Michael DiTullo’s career
Michael studied at Rhode Island School of Design, with additional study at the Cleveland Institute of Art, and in Italy. Out of college he worked as a designer for an agency, before going on to work at Nike and Converse for 8 years. It was here that he designed for the Jordan brand, working directly with Michael Jordan, Derek Jeter, and Carmelo Anthony on footwear, bags and apparel.
This experience paved the way for Michael to work as a Creative Director at the renowned Frog Design, before becoming Chief Design Officer at Sound United. His rise to Industrial Design notoriety wasn’t necessarily down to him being the best sketcher or drawer as a child. Michael acknowledges that he was probably as good as other kids at sketching and drawing but just relentlessly kept at it, and never stopped refining the way he communicated and collaborated on ideas.
Little-known industrial design
When at a conference for medical professionals, Michael was part of a team debuting a new medical product along with a keynote from him. In a room of doctors and practitioners, Michael asked who knew what an industrial designer did, and only a few people in the room knew. However, when posing the same question about architects, nearly everyone raised their hand. Even though industrial design is so prevalent across the objects we interact with daily, little is known about it as a profession. What an architect does for buildings. an industrial designer does for everything else; the chair, watch, glasses you have on. All of them have been touched by an industrial designer.
In the 60s and 70s Raymond Loewy, and Frog Design founder Hartmut Esslinger could be seen on the cover of Business Week, giving the world exposure and understanding as to what industrial design is. Industrial Designers have more impact than ever, but they seem to spend less time in the spotlight. Michael explains that this current lack of awareness surrounding industrial design means many designers don’t find it until later in life, because they didn’t know what it was in terms of a career path. Some may have started as an engineer for a couple of years before realizing industrial design was where they wanted to be all along.
Being the expert in creativity
For every project Michael’s thought process is the same: the client is respected as the subject matter expert, and he is the expert in creativity. In this framing he can take their knowledge and show it back to them in a way they couldn’t imagine before. In terms of workflow process, this is adapted each time to the client. More time is taken up front to understand what will work best and be tailored to the project. For Michael this removes the additional steps that may not be needed from a cookie-cutter process, and doesn’t miss anything that is crucial to the success of the product.

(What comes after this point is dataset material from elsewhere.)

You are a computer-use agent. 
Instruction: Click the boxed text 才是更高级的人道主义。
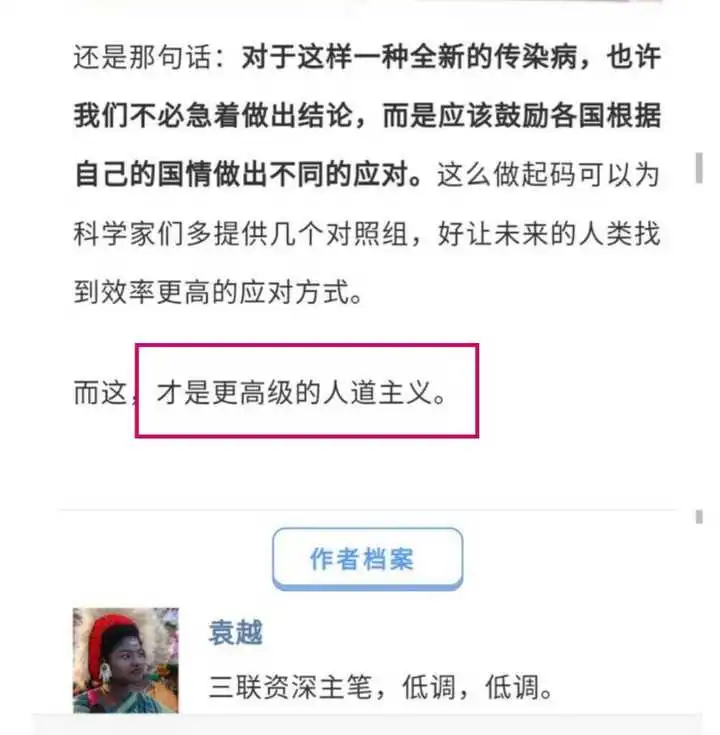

He thrives on alternating between products in different industries, and his recent favorites to have worked on show the variety in his work; the Arc One electric speedboat, the Foot Defender leg brace, and Air Baffles (filled with recycled Nikes). After eight years of solely focusing on footwear at Nike he didn’t feel as creative any more. Some of the most innovative things he did there was in his first few years, when he didn’t know the rules so had an easier time breaking them. Working on a variety of unrelated products means Michael can continuously tackle new challenges that don’t necessarily fall into a particular category, leaving room for everything to be questioned in the design process.
Michael likens sketching to a language, but with some unique attributes; most people can understand a language, and if you’re able to understand a language, the likelihood is that you can replicate it and speak it for yourself. With sketches the reality is a bit different – if you are able to view a picture and understand what it is, that doesn’t mean you’re likely to have the skills to create similar visuals. It’s a skill that needs honing and exploring as to how you can best communicate an idea.
A main benefit of sketching is that it’s low commitment. It gives designers the ability to throw an idea out to get ideas back. With more refined designs such as a CAD model, it can take 40 hours to produce and if a client doesn’t like it, it’s often too far gone. That gap constantly needs to be bridged to lower cost and increase experimentation. People need to be brought into the design process by being able to see and understand ideas quickly.
Michael cites Raymond Loewy on what it takes to make great designs: “a little logic, a little taste and the will to cooperate”.